▶ [What you will do]:
(1) Summarize the theorem page on exponent-like functions in two sentences.
(2) List every line range in the outline of the theorem page on exponent-like functions, along with what each range covers.
(3) Reproduce the part of the theorem page on exponent-like functions that opens with the words containing "9-13 Define exponent-like" and closes with "y=0] then exp1(x,y)=exp2(x,y)".

▶ [Source document]:
☆ ☆ ☆ ☆
THEOREM
*******
Recall that there are
infinitely many exponent-like functions ^ on the natural numbers such that:
1. x^2 = x*x
2. x^(y+1) = x^y *
x
See proof
Here, we will show that these infinitely
many functions will differ ONLY in the value assigned to 0^0, i.e. they will
yield the SAME result for x^y if we do NOT have x = y = 0.
This machine-verified, formal
proof was written with the aid of the author's DC Proof 2.0 freeware available
at http://www.dcproof.com
Dan Christensen
2019-10-17
OUTLINE
*******
Lines Content
***** *******
1-7 Axioms/Definition
8 Previous result (link to proof)
9-13 Define exponent-like functions exp1 and
exp2 that start by defining powers of 2
14-30 Convert exp1 and exp2 to equivalent
functions that start by defining powers of 0
31-194 Prove by induction that if ~[x=0 & y=0] then exp1(x,y)=exp2(x,y)
☆ ☆ ☆ ☆
▶ [Supplied information]:
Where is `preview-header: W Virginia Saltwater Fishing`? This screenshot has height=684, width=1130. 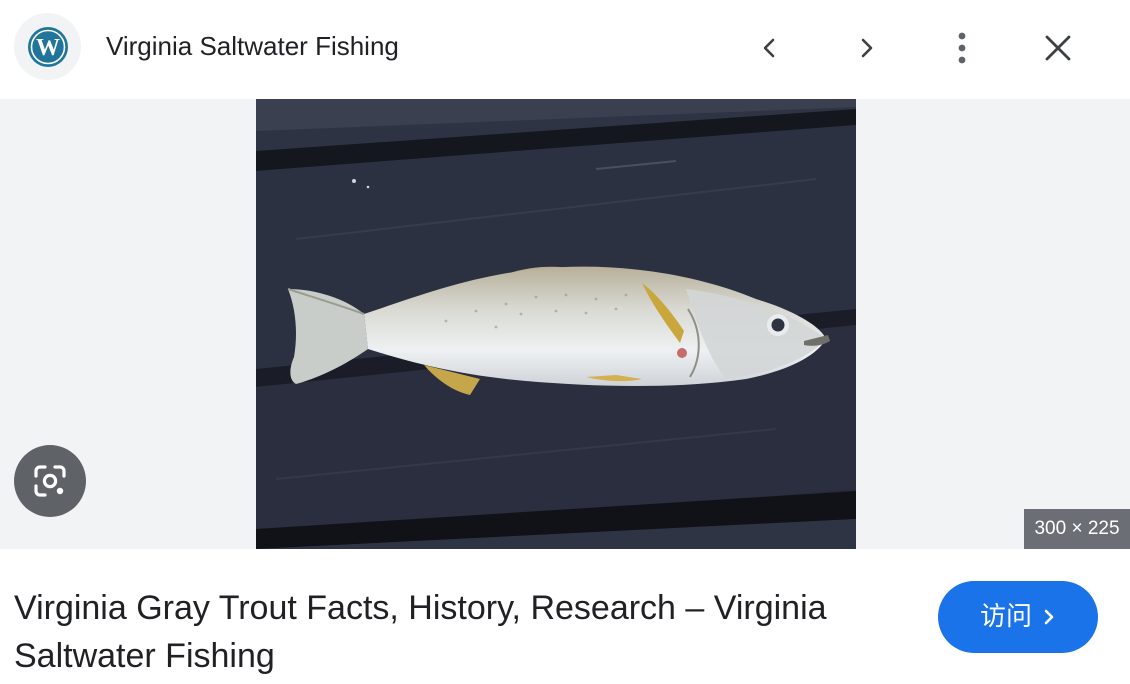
☆ ☆ ☆ ☆
▶ [Responses to the tasks]:
(1) There are infinitely many exponent-like functions on the natural numbers that satisfy x^2 = x*x and x^(y+1) = x^y * x, and the page shows that these functions differ only in the value they assign to 0^0. Its machine-verified formal proof, written with the aid of DC Proof 2.0, defines two such functions, exp1 and exp2, and proves by induction that exp1(x,y) = exp2(x,y) whenever x and y are not both 0.

(2)
- 1-7: Axioms/Definition
- 8: Previous result (link to proof)
- 9-13: Define exponent-like functions exp1 and exp2 that start by defining powers of 2
- 14-30: Convert exp1 and exp2 to equivalent functions that start by defining powers of 0
- 31-194: Prove by induction that if ~[x=0 & y=0] then exp1(x,y)=exp2(x,y)

(3)
9-13 Define exponent-like functions exp1 and
exp2 that start by defining powers of 2
14-30 Convert exp1 and exp2 to equivalent
functions that start by defining powers of 0
31-194 Prove by induction that if ~[x=0 & y=0] then exp1(x,y)=exp2(x,y)